26. On the question or position of joint trustees in the matter of assessment and whether they should be regarded as one unit of assessment, because of the indications given in Sections 5 and 21 of the said Act, and if the word 'individual' would govern the trustees of a trust, reference was made by Dr. Pal to the case of Suhashini Karuri v. WTO : [1962]46ITR953(Cal) , apart from relying on the determinations in the case of Trustees of Gordhandas Govindram Family Charity Trust v. CIT : [1973]88ITR47(SC) , where, on facts, it has been found that the word 'individual' in Section 3 of the said Act would include individuals, and the trustees of the trust constituted an assessable unit under the said Act. In fact, in view of the above decision, it would appear that the trustees are to be covered by the word ' individual', because ' individual' means a body of individuals and there are indications in Sections 5 and 21 of the said Act, that such body of individuals, viz., trustees of a trust, are intended to be covered by the said Act. That apart, while on this point, a further reference was made to the case of Orient Club v. WTO : [1980]123ITR395(Guj) , the relevant findings whereof have been indicated hereinbefore. From those determinations or on the basis of them read and considered along with the determinations in the case of CIT v. Ajax Products Ltd. [1965] 53 ITR 741 and those made in CIT v. Kulu Valley Transport Co. P. Ltd. : [1970]77ITR518(SC) , it was contended by Dr. Pal that the said club or the stewards of the same, had no liability in the matter and none of them could be treated or considered to be an assessee under the said Act.

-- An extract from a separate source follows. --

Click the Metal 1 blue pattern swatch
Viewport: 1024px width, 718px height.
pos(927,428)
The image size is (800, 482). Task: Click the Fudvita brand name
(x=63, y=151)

27. Mr. Bhattacharjee, who assisted Mr. Sengupta, claimed and submitted, that 'individuals' in Section 3 of the said Act, may include 'association of persons' and, since, at the time when the notices under Section 17 were issued and so also the notice under Section 14(2), the Gujarat and Bombay High Court judgments, as mentioned above, were not available, steps in this case were taken on the basis of the law as was in force at the time or prior to it, on the basis of judicial pronouncements, and as such, the actions as taken, on the basis of the law as was existing at that relevant time, must not be interfered with. He specifically claimed that when action was taken on the basis of the law as prevalent, the same must not be interfered with by this court, even if such law has been changed on the basis of judicial pronouncements, subsequently, as in this case.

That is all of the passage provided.